Opera of the Month

L’elisir d’amore

We take a look at Annabel Arden’s much loved production of L’elisir d’amore. Subscribers can watch now on Glyndebourne Encore.

Every month on Glyndebourne Encore – our new streaming service – we’ll be shining the spotlight on an opera, offering you deeper insights into extraordinary productions.

June’s Opera of the Month on Glyndebourne Encore is Annabel Arden’s joyous production of L’elisir d’amore.

Over on Glyndebourne Encore, subscribers can watch L’elisir d’amore in full, and enjoy an exclusive introduction from opera specialist Alexandra Coghlan who talks to musicologist Dr Flora Willson and novelist Amanda Craig to explore Donizetti’s blissful big-hearted opera.

Brief introduction:

One of opera’s great romantic comedies, L’elisir d’amore was the biggest success of Donizetti’s career – a work bursting with sunshine, melody and joy. Soft-hearted and sweet-natured, there’s a tenderness to this musical picture of small-town life and love that is impossible to resist, as well as an anarchic comedy that sweeps you along in its exuberant wake.

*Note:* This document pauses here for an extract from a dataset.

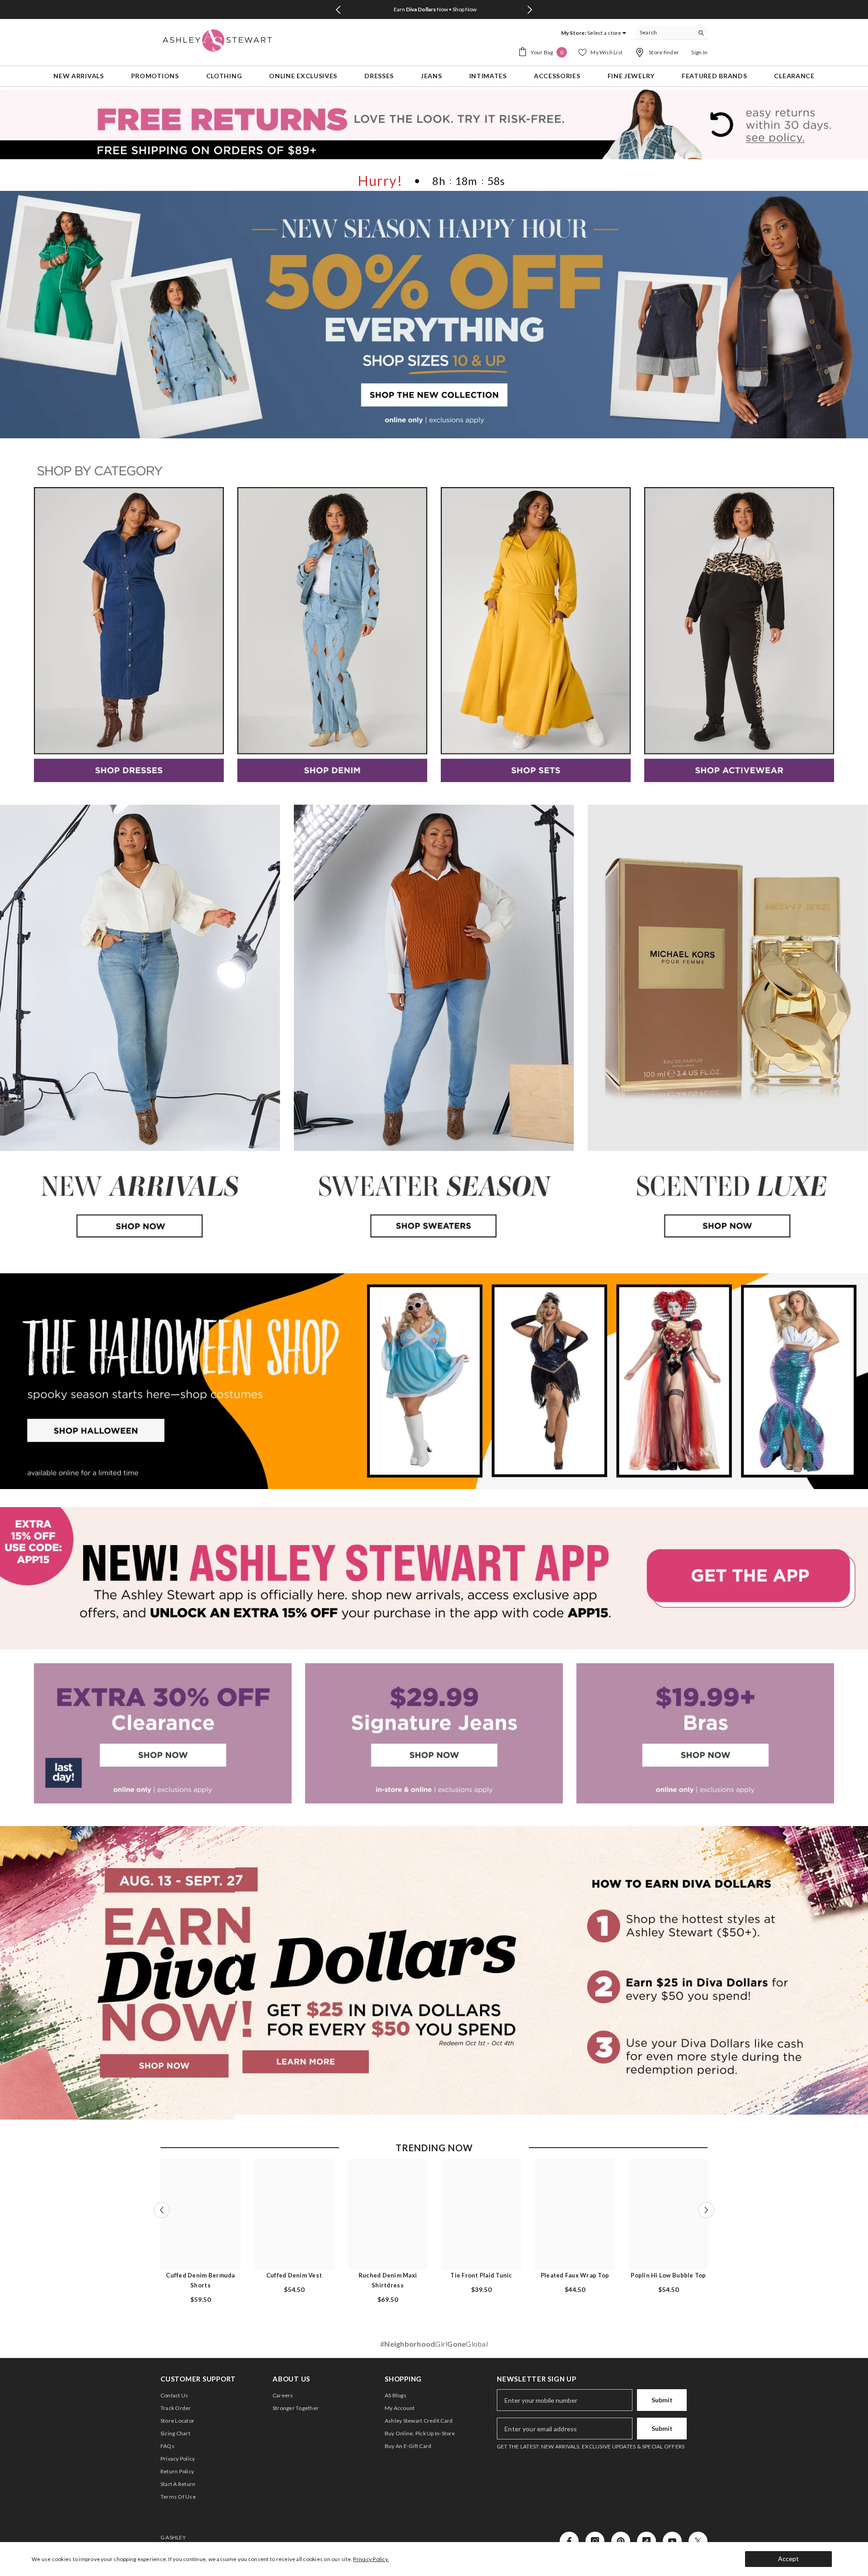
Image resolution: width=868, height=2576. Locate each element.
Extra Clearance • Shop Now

L’elisir d’amore, Festival 2009 | Photo by Simon Annard

Nemorino loves Adina. Beautiful, popular and a landowner, she is a dream that seems well beyond his reach. A visiting quack rolls into town and sells Nemorino a potion he promises will win her heart. Complications, collisions and chaos ensue, and Adina becomes engaged – to someone else. But just as Nemorino despairs of ever getting his happy ending, the clouds lift and his devotion is rewarded.

L’elisir is an exhilarating mixture of musical styles, taking its audience from giddy, knock-about farce to heartfelt sincerity. Colourful orchestration helps paint a lively, affectionate scene of rural life, busy with eccentricity, emotion and comic escapades.

You can find out more about L’elisir d’amore in this episode of our podcast:

Why not to miss it:

L’elisir d’amore, Festival 2009 | Photo by Simon Annard

Since its premiere in 2007, Annabel Arden’s L’elisir d’amore has become a real Glyndebourne classic, beloved for its warmth and sunny good humour. Relocating the action to Italy in the 1940s, Arden preserves the opera’s original small-town sweetness, its sense of dusty hopefulness and optimism, but spices it with just a hint of 20th-century politics.

Adina’s handsome suitor Belcore is a soldier, and the black uniforms that he and the rest of his platoon wear nod to the fascism whose spread across Europe during the 1940s would threaten and ultimately destroy such communities. The sense of a rural idyll, of joyful innocence, is painfully intensified by the knowledge that it cannot endure.

Cast and creative team:

Acclaimed Italian conductor Maurizio Benini makes his Glyndebourne debut in Donizetti’s intoxicating and deeply touching opera, whose fast-moving comic story unfolds the romantic rivalry between penniless farmhand and bumptious soldier, both vying for the love of Adina. Will the bogus Dr Dulcamara’s potion – the elixir of love – help farmhand Nemorino win her heart? Peter Auty takes the role of Nemorino with Ekaterina Siurina as Adina.

“It is a beautifully achieved piece of work. … Peter Auty’s Nemorino is world-class in his vocal accomplishment and touching presentation of the character’s plight. Alfredo Daza sounds exactly the right notes of God’s gift to women bumptiousness and fundamental decency with his good-looking, healthy sounding Sergeant Belcore. Luciano Di Pasquale hits the spot as the fake potion seller Dulcamara, bringing colour and vivacity to his every appearance. The chorus are marvellous. Maurizio Benini maintains lively music-making in the pit.” The Stage

A great moment to look out for:

The arrival of travelling salesman and quack Dr Dulcamara is one of the great operatic entrances, and Annabel Arden’s production captures beautifully the sense of excitement and wonder that this eccentric personality generates in this small, sleepy Italian town.

Dulcamara’s silent assistant (part-acrobat, part ringmaster) clears the way for the imposing arrival of this larger-than-life figure whose famous elixir promises to cure everything from hair-loss and wrinkles to rickets and infertility – all of which is advertised to the villagers with the aid of some handy cinematic projection.

This is some of Donizetti’s most buoyant and vividly characterised music. Dulcamara is a born showman, a man who could sell ice to the Eskimos, and his ‘Udite, udite O rustici!’ (‘Listen, all you peasants’) offers a vivid introduction both to his character and to his products – advertised in the light-footed patter-song that follows, whose chattering speed and catchy melody sweep away all doubts and objections before them.